Em comunicado, o Ministério russo dos Negócios Estrangeiros considera que as declarações "agressivas" de Donald Trump não teriam impacto concreto na implementação do acordo e que, independentemente da posição dos Estados Unidos, o levantamento de sanções pelo Conselho de Segurança das Nações Unidas se mantém.

Federica Mogherini, alta-representante da União Europeia para Assuntos Externos que se destacou nas negociações que levaram ao acordo, criticou as palavras de Donald Trump e lembrou que o entendimento "não é bilateral".

"A comunidade internacional e a União Europeia têm indicado com clareza que o acordo está em vigor e vai continuar em vigor", disse a responsável.

Os governos de França, Reino Unido e Alemanha também já reagiram às palavras de Trump. Em comunicado, os três chefes de governo assumem "preocupação" com os efeitos e implicações que poderão resultar desta decisão dos EUA.

"O acordo nuclear foi o culminar de 13 anos de diplomacia. Foi um grande passo para garantir que o programa nuclear iraniano não seja aproveitado para fins militares", referem os três chefes de governo.

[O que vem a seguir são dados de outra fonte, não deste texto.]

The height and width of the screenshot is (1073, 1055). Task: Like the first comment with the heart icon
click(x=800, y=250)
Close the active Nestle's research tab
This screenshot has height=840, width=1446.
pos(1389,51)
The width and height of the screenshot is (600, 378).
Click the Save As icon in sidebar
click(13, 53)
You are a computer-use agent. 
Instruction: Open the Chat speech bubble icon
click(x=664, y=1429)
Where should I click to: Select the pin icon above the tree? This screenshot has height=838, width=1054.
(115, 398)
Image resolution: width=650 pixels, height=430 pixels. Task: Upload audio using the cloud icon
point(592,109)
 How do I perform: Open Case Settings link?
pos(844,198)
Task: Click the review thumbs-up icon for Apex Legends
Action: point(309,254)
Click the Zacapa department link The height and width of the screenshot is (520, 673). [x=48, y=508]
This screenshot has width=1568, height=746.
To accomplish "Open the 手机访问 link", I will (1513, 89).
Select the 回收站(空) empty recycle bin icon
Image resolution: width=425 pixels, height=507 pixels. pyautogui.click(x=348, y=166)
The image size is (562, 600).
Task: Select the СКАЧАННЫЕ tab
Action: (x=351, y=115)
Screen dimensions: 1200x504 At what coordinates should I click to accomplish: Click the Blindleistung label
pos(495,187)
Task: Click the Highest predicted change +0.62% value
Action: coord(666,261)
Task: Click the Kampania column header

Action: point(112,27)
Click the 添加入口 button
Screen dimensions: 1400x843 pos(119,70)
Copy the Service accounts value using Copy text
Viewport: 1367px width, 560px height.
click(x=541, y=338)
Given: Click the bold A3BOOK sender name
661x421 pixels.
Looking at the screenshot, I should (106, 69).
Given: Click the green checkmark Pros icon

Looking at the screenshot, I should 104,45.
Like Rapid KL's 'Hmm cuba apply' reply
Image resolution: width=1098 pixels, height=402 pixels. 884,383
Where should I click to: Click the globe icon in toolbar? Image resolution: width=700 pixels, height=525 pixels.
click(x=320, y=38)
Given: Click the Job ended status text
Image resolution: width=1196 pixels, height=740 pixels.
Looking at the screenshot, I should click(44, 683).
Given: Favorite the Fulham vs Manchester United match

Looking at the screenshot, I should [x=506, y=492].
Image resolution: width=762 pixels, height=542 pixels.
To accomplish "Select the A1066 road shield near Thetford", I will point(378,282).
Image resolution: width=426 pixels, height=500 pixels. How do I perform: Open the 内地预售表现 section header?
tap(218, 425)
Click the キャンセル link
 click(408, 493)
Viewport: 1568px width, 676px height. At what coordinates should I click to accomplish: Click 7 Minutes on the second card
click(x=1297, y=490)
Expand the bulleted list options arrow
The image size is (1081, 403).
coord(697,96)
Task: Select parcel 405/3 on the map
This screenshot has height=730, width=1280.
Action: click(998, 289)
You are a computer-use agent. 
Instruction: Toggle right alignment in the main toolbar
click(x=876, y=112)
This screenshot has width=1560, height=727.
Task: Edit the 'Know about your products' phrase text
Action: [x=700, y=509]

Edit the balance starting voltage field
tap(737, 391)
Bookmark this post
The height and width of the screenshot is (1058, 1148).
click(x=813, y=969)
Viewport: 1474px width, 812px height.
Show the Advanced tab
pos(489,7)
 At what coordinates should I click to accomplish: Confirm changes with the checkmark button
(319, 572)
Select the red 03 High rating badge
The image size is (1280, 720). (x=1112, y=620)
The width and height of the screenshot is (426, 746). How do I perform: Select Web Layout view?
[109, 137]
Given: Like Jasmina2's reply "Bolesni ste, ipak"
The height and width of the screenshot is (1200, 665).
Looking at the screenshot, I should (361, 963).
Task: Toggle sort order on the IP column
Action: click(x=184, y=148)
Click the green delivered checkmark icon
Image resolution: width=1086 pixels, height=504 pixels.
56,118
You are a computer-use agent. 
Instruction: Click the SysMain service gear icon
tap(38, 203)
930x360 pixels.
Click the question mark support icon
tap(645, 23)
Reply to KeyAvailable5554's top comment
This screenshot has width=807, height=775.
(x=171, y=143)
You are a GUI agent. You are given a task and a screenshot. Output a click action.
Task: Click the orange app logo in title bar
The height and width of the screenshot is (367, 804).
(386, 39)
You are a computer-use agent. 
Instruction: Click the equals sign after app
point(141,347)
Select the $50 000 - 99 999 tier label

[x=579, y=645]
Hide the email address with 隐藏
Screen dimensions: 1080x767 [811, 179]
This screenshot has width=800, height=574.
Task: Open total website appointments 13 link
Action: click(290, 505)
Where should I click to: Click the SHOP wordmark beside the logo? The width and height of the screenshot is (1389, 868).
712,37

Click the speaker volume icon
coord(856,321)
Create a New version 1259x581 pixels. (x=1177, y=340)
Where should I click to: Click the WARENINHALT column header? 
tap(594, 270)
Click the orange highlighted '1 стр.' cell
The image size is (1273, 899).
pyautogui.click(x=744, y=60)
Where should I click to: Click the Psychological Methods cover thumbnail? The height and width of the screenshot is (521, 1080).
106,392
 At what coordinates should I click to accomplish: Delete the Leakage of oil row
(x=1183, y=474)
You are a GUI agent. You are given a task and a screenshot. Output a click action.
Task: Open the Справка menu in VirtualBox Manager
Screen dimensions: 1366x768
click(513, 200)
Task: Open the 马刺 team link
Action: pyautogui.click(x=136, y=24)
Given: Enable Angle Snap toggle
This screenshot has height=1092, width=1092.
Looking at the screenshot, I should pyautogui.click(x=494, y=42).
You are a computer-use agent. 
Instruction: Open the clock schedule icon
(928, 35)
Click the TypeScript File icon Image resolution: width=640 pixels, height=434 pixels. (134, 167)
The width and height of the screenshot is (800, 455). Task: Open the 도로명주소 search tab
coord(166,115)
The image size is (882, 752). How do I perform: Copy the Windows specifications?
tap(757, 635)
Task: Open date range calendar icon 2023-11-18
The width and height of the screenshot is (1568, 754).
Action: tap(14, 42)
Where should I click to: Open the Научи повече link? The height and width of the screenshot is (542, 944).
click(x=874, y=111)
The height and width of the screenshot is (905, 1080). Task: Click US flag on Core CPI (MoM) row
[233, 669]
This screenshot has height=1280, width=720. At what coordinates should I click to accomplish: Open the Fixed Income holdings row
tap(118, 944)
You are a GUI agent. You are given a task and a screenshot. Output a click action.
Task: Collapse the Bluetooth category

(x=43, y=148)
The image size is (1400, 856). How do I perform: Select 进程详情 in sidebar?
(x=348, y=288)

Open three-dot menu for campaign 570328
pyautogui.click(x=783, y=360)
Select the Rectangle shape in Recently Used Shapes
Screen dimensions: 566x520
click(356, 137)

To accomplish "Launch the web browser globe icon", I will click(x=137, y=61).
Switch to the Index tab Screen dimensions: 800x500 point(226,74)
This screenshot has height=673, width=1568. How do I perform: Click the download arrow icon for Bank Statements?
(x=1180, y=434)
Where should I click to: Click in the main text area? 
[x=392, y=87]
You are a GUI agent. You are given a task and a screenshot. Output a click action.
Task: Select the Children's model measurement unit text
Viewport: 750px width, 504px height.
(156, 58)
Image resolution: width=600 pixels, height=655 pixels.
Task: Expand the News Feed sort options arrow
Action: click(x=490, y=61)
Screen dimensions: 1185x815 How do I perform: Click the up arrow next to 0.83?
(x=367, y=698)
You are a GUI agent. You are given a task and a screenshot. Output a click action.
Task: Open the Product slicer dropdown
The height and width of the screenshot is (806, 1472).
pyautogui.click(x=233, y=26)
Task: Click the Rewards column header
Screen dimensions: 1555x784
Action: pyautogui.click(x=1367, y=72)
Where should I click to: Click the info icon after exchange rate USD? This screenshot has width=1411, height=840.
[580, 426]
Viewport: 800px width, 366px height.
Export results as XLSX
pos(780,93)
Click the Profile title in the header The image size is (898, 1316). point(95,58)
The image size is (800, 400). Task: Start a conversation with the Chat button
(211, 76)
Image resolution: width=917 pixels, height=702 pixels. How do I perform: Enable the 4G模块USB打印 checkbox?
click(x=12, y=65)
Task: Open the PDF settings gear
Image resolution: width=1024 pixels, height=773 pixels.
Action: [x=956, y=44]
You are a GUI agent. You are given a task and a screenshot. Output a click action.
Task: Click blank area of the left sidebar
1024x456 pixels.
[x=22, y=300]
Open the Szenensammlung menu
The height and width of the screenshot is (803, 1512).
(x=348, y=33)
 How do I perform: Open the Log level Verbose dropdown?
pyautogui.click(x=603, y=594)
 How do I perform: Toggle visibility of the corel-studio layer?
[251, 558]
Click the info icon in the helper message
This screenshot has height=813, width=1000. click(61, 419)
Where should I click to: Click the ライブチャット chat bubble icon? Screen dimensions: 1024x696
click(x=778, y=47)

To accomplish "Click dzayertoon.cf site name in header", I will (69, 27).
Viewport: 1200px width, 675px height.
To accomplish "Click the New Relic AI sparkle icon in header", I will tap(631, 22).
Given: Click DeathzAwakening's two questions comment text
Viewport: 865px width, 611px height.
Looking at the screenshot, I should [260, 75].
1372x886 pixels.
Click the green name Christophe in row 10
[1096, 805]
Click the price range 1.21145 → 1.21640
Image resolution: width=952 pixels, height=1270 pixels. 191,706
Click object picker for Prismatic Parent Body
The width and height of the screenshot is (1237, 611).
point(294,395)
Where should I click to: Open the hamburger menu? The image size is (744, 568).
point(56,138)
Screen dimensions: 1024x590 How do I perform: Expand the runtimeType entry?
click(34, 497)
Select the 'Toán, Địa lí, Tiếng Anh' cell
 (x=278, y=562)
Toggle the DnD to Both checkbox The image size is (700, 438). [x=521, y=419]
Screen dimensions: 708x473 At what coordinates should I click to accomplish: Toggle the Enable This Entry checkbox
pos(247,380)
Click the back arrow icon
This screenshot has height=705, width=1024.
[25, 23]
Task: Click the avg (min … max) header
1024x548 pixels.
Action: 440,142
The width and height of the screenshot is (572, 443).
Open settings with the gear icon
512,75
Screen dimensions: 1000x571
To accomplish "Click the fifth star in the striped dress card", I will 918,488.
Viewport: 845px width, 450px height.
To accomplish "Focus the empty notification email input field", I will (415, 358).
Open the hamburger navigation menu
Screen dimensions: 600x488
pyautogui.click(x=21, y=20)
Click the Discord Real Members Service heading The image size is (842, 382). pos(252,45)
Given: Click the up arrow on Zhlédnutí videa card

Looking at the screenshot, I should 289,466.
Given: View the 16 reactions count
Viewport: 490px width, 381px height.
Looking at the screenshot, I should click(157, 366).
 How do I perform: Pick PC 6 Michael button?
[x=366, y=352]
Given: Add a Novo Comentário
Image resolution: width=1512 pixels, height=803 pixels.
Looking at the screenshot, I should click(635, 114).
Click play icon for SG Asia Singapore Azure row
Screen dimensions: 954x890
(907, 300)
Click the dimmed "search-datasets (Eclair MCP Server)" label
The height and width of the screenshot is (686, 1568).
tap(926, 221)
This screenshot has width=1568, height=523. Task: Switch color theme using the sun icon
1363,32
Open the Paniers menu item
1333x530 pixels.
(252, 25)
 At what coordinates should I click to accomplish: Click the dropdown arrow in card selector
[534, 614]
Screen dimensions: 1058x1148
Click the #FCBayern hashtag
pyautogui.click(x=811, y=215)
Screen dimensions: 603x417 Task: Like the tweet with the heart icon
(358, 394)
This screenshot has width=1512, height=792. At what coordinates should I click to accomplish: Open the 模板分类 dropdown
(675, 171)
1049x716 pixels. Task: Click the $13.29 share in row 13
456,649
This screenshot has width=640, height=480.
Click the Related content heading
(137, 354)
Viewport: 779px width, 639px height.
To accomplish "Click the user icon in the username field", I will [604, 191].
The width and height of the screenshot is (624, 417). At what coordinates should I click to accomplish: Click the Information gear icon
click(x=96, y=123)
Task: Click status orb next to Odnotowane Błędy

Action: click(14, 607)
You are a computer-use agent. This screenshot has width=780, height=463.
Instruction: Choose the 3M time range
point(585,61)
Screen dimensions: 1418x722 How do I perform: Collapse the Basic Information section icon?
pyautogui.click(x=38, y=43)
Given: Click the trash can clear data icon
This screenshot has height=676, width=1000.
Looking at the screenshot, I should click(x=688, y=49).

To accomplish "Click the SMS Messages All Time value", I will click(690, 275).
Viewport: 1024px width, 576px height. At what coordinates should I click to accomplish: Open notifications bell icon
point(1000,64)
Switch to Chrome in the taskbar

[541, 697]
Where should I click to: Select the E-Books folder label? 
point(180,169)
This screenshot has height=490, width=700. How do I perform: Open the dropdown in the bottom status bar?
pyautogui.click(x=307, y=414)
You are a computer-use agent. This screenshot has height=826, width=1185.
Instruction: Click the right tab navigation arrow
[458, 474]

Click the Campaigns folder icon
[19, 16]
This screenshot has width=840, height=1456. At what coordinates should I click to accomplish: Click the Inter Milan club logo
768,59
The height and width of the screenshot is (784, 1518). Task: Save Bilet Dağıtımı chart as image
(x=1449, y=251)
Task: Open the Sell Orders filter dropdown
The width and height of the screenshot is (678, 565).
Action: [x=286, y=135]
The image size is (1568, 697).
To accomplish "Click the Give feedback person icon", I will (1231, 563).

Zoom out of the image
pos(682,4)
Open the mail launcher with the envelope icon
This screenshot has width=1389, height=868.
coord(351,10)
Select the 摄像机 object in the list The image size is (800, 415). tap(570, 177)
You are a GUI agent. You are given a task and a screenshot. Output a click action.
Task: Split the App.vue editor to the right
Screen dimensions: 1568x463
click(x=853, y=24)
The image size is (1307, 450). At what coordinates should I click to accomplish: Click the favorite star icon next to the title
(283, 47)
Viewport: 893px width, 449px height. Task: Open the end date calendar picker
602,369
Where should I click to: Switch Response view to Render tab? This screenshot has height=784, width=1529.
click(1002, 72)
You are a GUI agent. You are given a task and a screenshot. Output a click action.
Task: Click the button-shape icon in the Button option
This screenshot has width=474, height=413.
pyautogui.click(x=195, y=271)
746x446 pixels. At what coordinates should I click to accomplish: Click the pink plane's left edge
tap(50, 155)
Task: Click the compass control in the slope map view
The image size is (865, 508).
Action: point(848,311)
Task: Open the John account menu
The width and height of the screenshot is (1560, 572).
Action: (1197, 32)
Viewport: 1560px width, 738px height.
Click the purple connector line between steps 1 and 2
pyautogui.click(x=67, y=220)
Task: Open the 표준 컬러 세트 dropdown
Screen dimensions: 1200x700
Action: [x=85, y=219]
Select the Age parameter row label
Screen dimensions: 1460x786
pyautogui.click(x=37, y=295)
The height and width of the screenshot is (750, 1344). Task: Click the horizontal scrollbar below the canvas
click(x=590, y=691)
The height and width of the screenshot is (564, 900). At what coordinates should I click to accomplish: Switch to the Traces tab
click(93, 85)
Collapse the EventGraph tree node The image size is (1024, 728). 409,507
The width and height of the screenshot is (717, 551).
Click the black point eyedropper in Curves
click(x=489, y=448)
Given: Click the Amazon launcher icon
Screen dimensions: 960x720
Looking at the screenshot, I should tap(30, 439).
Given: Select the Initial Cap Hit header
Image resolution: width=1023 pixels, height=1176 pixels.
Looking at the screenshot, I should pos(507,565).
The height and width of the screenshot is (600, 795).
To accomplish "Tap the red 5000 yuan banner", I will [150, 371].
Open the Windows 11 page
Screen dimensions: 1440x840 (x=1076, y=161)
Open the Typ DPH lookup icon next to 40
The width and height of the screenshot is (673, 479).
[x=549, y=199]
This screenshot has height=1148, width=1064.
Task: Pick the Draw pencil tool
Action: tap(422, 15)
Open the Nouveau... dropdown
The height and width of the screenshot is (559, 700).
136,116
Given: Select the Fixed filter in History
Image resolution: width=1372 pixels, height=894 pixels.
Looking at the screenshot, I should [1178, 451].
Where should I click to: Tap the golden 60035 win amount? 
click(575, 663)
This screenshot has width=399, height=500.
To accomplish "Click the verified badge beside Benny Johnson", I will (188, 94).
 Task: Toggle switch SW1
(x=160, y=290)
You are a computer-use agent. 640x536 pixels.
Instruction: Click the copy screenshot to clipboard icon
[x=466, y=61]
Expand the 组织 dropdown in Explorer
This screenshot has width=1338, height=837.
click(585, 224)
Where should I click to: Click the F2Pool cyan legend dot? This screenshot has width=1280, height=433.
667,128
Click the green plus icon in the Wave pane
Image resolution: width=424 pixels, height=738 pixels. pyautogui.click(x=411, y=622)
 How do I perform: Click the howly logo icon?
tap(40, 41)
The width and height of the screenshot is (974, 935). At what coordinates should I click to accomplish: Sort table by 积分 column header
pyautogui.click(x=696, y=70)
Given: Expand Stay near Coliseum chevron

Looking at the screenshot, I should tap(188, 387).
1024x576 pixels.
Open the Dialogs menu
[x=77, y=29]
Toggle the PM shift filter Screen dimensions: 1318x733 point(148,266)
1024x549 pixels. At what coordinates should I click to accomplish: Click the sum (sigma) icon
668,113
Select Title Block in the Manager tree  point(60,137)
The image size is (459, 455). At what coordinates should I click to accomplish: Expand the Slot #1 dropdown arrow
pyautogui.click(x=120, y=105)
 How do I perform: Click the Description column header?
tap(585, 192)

França, Reino Unido e Alemanha apelam à Administração Trump e ao Congresso norte-americano para que "tenham em conta" as implicações que o fim da suspensão de sanções teria para a segurança dos Estados Unidos e aliados.
Acordo "não pode ser revogado"
Quem também já reagiu às palavras de Donald Trump foi o Presidente iraniano. Cerca de uma hora depois do comunicado de Donald Trump, Hassan Rouhani referia, num discurso transmitido pela televisão iraniana, que as acusações de Trump "não têm qualquer fundamento" e que o Presidente norte-americano erra ao referir-se ao Irão "como uma nação rebelde".

Rouhani refere ainda que um acordo multilateral como este "não pode ser desfeito por um só país" e que a diplomacia iraniana "está comprometida" com todos os acordos internacionais assinados, lembrando que os Estados Unidos não podem "acrescentar novas cláusulas" ao acordo nuclear nem renegociar o acordo.

Ainda assim e dando sinais de uma mudança em relação aos últimos anos de apaziguamento entre Estados Unidos e Irão, o Presidente da República Islâmica avisou que "não irá ceder às pressões de nenhum governo estrangeiro" e anunciou a intenção de duplicar esforços na construção de novas armas de dissuasão, com a expansão do programa de mísseis balísticos. O acordo assinado em 2015 não impede a construção de outros tipos de armamento que não o nuclear.